[DATA FOR PROCESSING Boundary: Start]

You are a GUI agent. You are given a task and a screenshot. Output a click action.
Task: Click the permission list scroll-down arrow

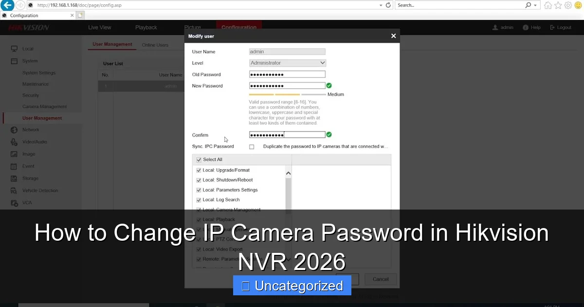(288, 259)
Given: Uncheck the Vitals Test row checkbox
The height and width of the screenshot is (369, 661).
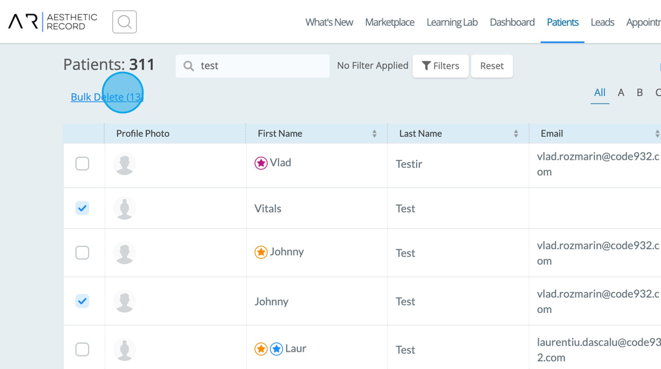Looking at the screenshot, I should pyautogui.click(x=83, y=208).

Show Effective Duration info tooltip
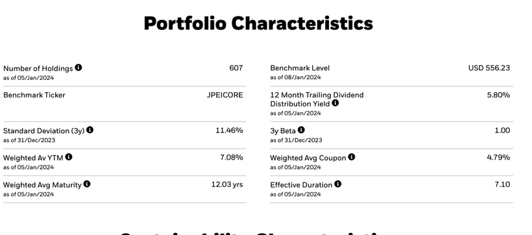point(337,184)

[DATA FOR PROCESSING Boundary: End]

DIRECTIONS → Exactly as they stand, the entries must be written out again, pictures excluded.

PROBLEM SOLUTION →
You are a GUI agent. You are given a task and a screenshot. Output a click action.
Task: Click the permission list scroll-down arrow

(288, 259)
Given: Uncheck the Vitals Test row checkbox
The height and width of the screenshot is (369, 661).
Looking at the screenshot, I should pyautogui.click(x=83, y=208).

Show Effective Duration info tooltip
point(337,184)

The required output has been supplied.